__TASK__
Look through the material beneath and copy each line with the word "named".

__RECORD EXCERPTS__
== Segment start ==

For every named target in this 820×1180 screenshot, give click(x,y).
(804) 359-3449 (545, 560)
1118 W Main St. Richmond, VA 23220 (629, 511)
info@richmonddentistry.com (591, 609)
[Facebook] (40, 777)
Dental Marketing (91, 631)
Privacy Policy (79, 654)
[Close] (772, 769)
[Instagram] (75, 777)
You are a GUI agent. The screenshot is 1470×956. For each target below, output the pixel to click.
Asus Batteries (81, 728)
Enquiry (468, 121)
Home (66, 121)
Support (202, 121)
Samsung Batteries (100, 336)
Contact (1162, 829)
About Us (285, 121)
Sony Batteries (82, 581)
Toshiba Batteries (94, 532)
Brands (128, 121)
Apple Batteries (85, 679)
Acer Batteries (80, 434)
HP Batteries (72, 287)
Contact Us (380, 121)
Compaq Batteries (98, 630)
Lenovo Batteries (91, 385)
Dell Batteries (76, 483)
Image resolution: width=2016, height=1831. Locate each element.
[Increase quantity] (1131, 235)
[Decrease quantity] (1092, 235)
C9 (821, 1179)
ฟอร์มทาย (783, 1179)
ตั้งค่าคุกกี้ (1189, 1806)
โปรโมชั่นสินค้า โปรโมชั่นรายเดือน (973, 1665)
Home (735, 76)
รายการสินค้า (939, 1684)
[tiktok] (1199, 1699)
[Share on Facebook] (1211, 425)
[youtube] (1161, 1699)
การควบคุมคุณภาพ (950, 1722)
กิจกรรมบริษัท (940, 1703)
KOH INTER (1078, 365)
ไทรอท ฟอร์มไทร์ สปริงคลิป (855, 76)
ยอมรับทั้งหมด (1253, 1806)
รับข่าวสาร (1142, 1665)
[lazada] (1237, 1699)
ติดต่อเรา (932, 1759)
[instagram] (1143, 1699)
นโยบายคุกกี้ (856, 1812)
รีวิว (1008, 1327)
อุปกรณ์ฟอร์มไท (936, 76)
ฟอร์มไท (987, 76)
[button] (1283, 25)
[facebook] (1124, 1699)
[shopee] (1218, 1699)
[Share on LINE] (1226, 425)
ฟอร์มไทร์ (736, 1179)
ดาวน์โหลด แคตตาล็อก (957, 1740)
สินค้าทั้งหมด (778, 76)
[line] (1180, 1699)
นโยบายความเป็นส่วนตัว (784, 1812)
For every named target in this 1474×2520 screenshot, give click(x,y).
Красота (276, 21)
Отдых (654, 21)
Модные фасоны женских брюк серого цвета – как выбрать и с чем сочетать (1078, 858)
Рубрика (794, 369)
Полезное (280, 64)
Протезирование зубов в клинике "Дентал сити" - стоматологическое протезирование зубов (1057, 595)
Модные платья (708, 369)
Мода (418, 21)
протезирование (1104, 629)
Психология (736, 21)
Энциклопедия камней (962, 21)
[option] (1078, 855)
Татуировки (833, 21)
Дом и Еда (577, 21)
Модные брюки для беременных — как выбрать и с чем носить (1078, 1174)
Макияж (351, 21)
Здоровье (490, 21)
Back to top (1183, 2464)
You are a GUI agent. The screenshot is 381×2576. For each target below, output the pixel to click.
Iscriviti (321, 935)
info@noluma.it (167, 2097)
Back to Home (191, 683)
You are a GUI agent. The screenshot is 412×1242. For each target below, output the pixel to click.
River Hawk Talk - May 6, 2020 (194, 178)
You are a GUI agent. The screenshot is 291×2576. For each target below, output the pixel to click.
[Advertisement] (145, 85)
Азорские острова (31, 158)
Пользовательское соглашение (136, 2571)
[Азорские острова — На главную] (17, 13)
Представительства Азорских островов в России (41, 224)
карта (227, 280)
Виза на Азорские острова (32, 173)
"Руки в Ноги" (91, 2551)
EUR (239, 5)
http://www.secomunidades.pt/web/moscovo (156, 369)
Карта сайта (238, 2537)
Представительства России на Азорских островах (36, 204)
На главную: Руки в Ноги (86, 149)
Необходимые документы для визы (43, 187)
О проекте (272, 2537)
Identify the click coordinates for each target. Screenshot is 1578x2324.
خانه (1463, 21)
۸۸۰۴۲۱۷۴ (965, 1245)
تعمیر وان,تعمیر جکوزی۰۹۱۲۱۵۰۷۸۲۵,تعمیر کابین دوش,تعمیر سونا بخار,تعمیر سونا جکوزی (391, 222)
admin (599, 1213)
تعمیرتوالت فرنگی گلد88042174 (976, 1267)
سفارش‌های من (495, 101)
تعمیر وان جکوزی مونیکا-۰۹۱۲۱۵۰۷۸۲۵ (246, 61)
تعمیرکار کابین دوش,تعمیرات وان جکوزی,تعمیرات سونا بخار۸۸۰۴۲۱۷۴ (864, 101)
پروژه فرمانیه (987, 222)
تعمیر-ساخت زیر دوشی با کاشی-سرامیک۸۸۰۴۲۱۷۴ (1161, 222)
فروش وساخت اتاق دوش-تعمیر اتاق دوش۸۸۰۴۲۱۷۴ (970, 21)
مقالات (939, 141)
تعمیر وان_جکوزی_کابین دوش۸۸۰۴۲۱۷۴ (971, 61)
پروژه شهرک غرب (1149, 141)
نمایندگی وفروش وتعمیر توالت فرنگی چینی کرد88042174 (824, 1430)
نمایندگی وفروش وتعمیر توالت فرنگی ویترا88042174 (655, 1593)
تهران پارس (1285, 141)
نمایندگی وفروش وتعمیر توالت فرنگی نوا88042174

== Segment end ==

__ANSWER BOX__
For every named target in this 820×1180 screenshot, give click(x,y).
For every named target in this 1474×2520 screenshot, give click(x,y).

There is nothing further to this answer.